--- Passage ---

Antenatal Depression


Antenatal Depression is a broad spectrum depressive mood anxiety condition that pertains specifically to; the thoughts and feelings of the expectant mother about herself, or her pregnancy. Antenatal Depression or also known as Prenatal Depression is classified as a form of clinical depression affecting a mother during the term of her pregnancy.

Signs of Antenatal Depression

  • Lack of interest or energypregnant
  • Feelings of resentment or anger towards others without due cause
  • Noticeable changes in sleep patterns; either sleeping too much, or too little
  • Feeling empty or numb- sometimes being described as feeling nothing at all
  • Loss of confidence, feeling of helplessness, or worthlessness
  • Weight gain or loss associated with irregular eating patterns
  • Lack of concentration or the ability to make clear decisions
  • Inability to cope with everyday life happenings; due to feelings of isolation or disconnection from others
  • Thoughts of harming yourself the baby or other children

Depression is one of the most common mental health conditions that can affect you at any time in life, but the likelihood increases substantially during pregnancy. One in ten mothers will experience some form of depression during their pregnancy.

If feelings of ongoing sadness, anxiety, or a loss of interest in the pleasures of everyday life continue for extended amounts of time, you are most likely suffering from depression. As a mother, Antenatal Depression is very common especially in first time mother’s, and feels much like general heightened anxiety.

Feelings of anxiety and hopelessness in new mothers happen frequently, and are a very uncomfortable set of mixed feelings. The good news is that there are safe and effective treatments that can both treat, and manage both conditions at the same time.

Treatment of Antenatal Depression

There are two specific types of treatment for this depression; psychological and medical.

Psychological treatments

  • Cognitive behavior therapy (CBT)
  • Interpersonal Psychotherapy (IPT)

Medical Treatments

  • Antidepressant Medications
  • Electroconvulsive therapy (ECT)

--- Extracted entries ---

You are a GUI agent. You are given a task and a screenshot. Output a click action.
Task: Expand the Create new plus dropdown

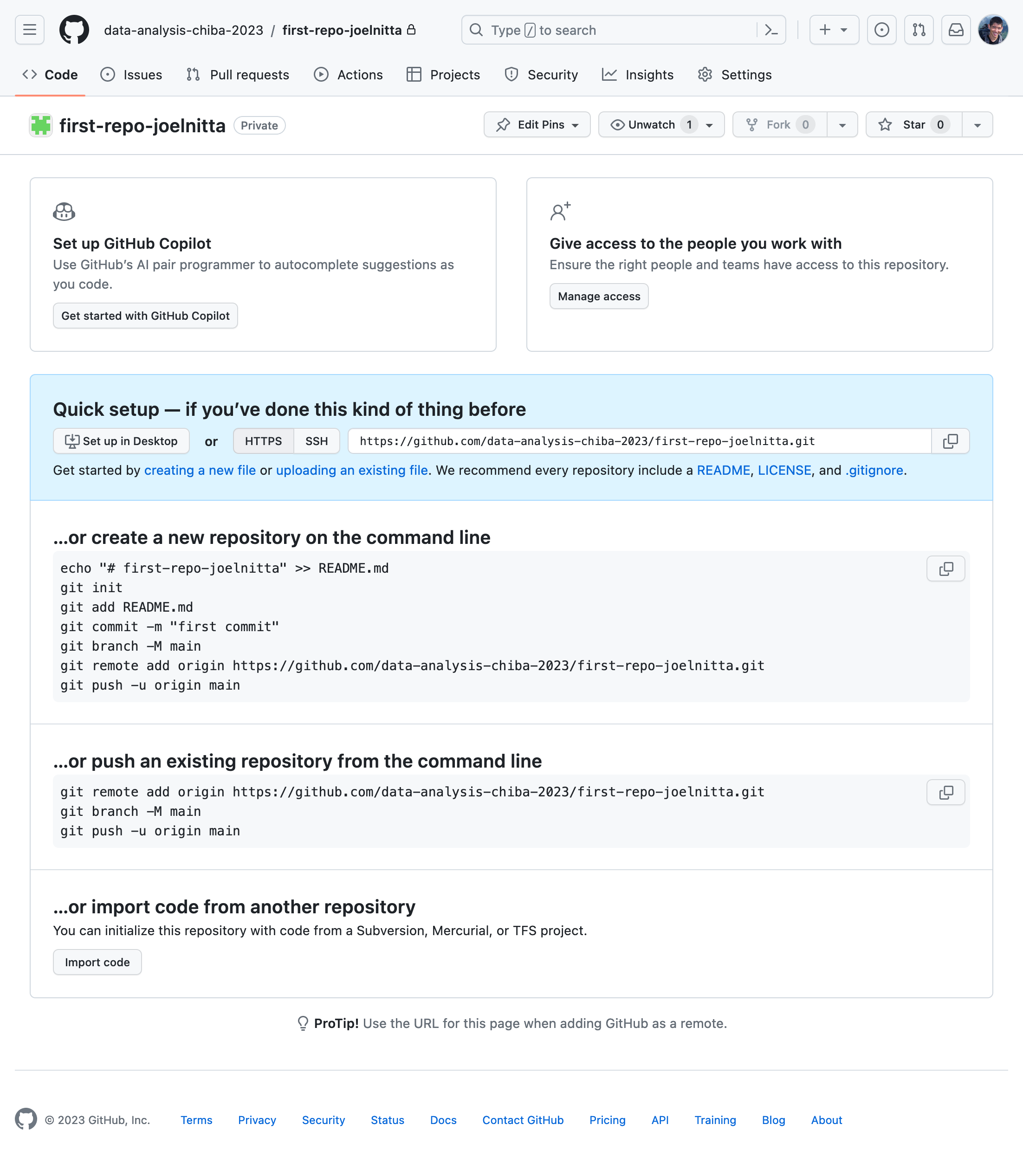point(834,30)
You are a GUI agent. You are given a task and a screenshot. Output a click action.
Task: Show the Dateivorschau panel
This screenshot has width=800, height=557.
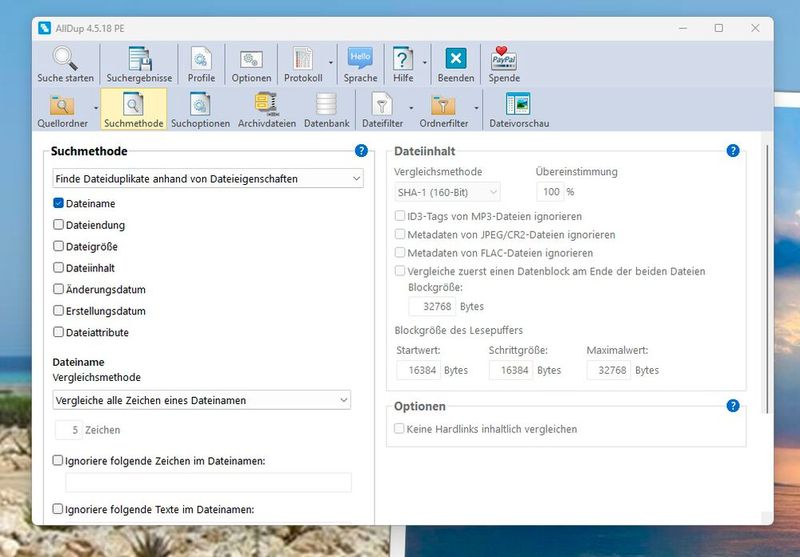[518, 106]
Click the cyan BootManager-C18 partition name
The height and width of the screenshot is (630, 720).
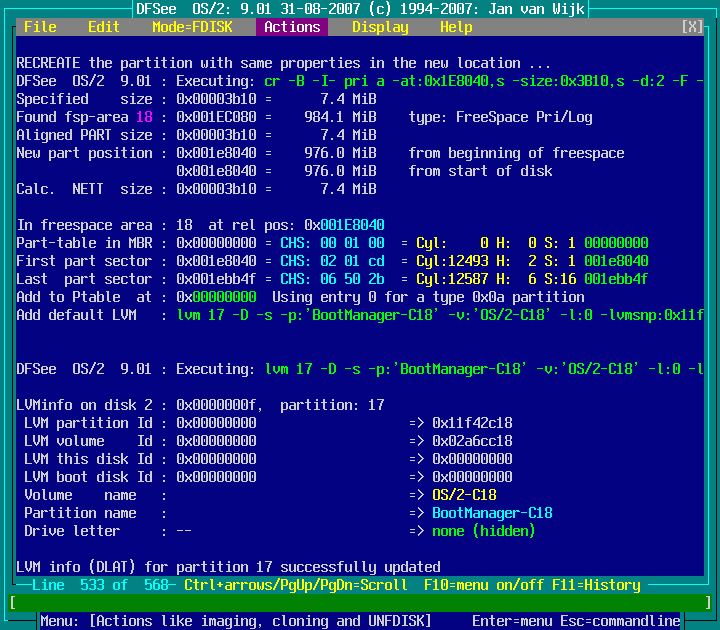tap(492, 513)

---

Work order 1:
Reproduce word for word everything in the text on antenatal depression from "If feelings of" down to "behavior therapy (CBT)".
Work order 2:
Extend the text on antenatal depression past its final line with the part that comes next.

Expected output 1:
If feelings of ongoing sadness, anxiety, or a loss of interest in the pleasures of everyday life continue for extended amounts of time, you are most likely suffering from depression. As a mother, Antenatal Depression is very common especially in first time mother’s, and feels much like general heightened anxiety.

Feelings of anxiety and hopelessness in new mothers happen frequently, and are a very uncomfortable set of mixed feelings. The good news is that there are safe and effective treatments that can both treat, and manage both conditions at the same time.

Treatment of Antenatal Depression

There are two specific types of treatment for this depression; psychological and medical.

Psychological treatments

  • Cognitive behavior therapy (CBT)

Expected output 2:
parenatalCognitive behavior therapy (CBT) can help you identify the negative thinking processes that affect your mood and behavior. This therapy focuses on taking the negative predisposition a mother might have and replacing it with more positive forms of thinking. For instance, if you have a habit of avoidance due to negative thoughts or feelings your medical therapist would have you focus on confronting avoidance issues head on, and in a positive manner.

Interpersonal Psychotherapy (IPT) is a form of psychotherapy that focuses on your past in references to anxiety triggers or bad memories. Most of the time in this therapy your mental health professional will ask you to keep a journal of stress triggers or of past memories that might be particularly be disturbing you. As depression can be associated with loss or inability to manage conflict keeping a journal and becoming more self aware and accepting can help you cope.

Antidepressant Medications is a form of medical treatment used when psychological treatments may have not been productive in recovery. Antidepressants can ultimately help you manage your symptoms of depression so you can put your time and resources into recovery, and get back to your old self. There are many antidepressant medications that are safe for the baby, so you are able to take them even during your pregnancy term and after childbirth.

Electroconvulsive therapy (ECT) is a form of medical treatment used in severe cases of depression where antidepressants and psychotherapy were unsuccessful. ECT uses electromagnetic currents passed through to the brain in hopes to reset, or rewire your brain; this treatment is usually practiced as a last resort, or if there have been reoccurring suicide attempts due to severe depression. This treatment being very rare can only be provided by a prenatal psychiatrist who will generally confer alongside with your obstetrician. The risks of ECT being harmful to the mother and baby are relatively low, and have proven to be effective when all other treatments have failed.